I met you while I was sinking deep in the cold breeze of January.
It was a fine day. It was nothing but ordinary, especially you, Mr. Willow tree.
You started to give shade and I gave in to the comforting darkness of your leaves.
The sun dived in to your branches and I found myself lost and deceived.
Mr. Willow tree, I was dead last February.
I was breathing heavily on the roots of your reality.
I picked up my pen again and again
And yet, again, nothing happened.
Mr. Willow tree, nobody told me you were not, even the slightest, sick.
A season was ending while I put back your leaves and sticks.

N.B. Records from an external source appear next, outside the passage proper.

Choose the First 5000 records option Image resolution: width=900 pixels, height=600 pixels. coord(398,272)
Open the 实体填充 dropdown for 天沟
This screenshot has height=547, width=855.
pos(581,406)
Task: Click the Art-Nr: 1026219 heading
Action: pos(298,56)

It took 90 days of cold winter nights.
It took one slumber of fear before I opened my eyes.
June and the smell of berries and memories.
I decided to tie a swing and made a promise.
I grasped my hands around the entwined ropes
I didn't budge, I was my own gyroscope.
You let me peek behind the trees
and there it was, a little rock.
I wore July and August like my favorite raincoat.
You thought it was funny "The rain will stop" I quote.
It did, the down pour turned into drizzle hitting the wind shield.
I watched each droplet form a hemisphere, to it, I went with.
In September, you wrapped me around your finger.
Dear Mr. Williow tree, you were there to watch me suffer.
Longs nights awaited, days passed ahead.
Was it self inflicted or did you just let me witness death?
I was, and still am, Mr. Willow tree
amazed by how you sucked every part of me.
From then on I found everything but glee.
It is a fine day; it is nothing but ordinary, especially you, Mr. Willow tree.